Mesenchymal Stem Cell Extracellular Vesicles as a New Treatment Paradigm in Solid Abdominal Organ Transplantation: A Case Series

Solid abdominal organ transplantation is fraught with variable rates of rejection and graft versus host disease. We sought to determine the safety and efficacy of an advanced extracellular vesicle (EV) investigational product (IP) derived from mesenchymal stem cells (MSC) in the transplant patient population.
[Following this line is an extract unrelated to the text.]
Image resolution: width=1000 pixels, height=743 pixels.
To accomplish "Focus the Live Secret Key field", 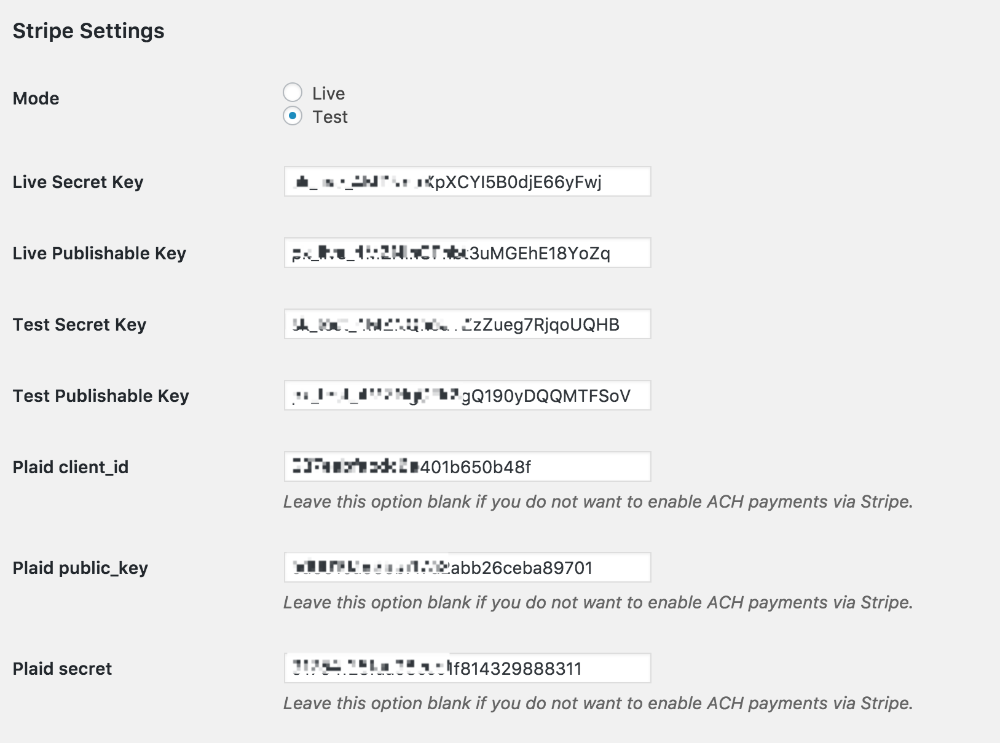I will point(467,182).

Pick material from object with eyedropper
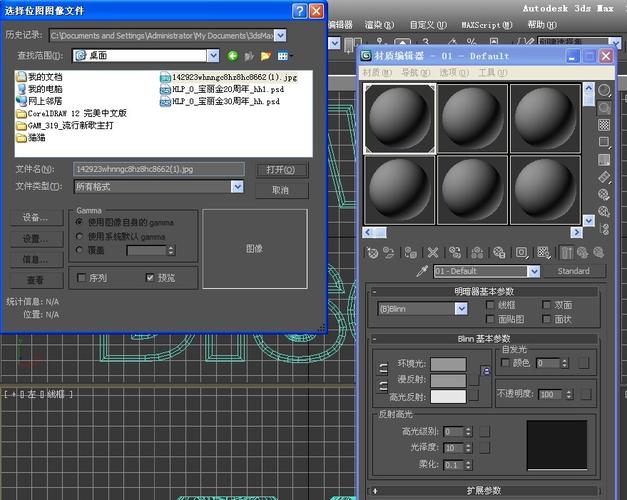click(x=421, y=271)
Seven separate eINDs were filed with the FDA for the emergency treatment of rejection of an isolated intestinal graft (n=2), liver allograft graft (n=2), modified multivisceral graft (n=3), and GVHD in isolated intestinal transplant patients (n=2). 15 mL of IP was administered intravenously on Day 0, 2, 4 and this treatment cycle was repeated up to four times in each patient depending on the treatment protocol allowed by the FDA. Safety (adverse event reporting) and efficacy (clinical status, serologies, and histopathology) were evaluated. There were no adverse events related to IP. All patients had improvement in clinical symptoms within 24 hours, improved serologic laboratory evaluation, improved pulmonary symptoms and dermatologic manifestations of GVHD, and complete histologic resolution of graft inflammation/rejection within 7 days of investigational product administration. Systemic use of a MSC derived EV IP was successful in achieving histological clearance of intestinal, liver and multivisceral graft inflammation, and skin and pulmonary manifestations of GVHD.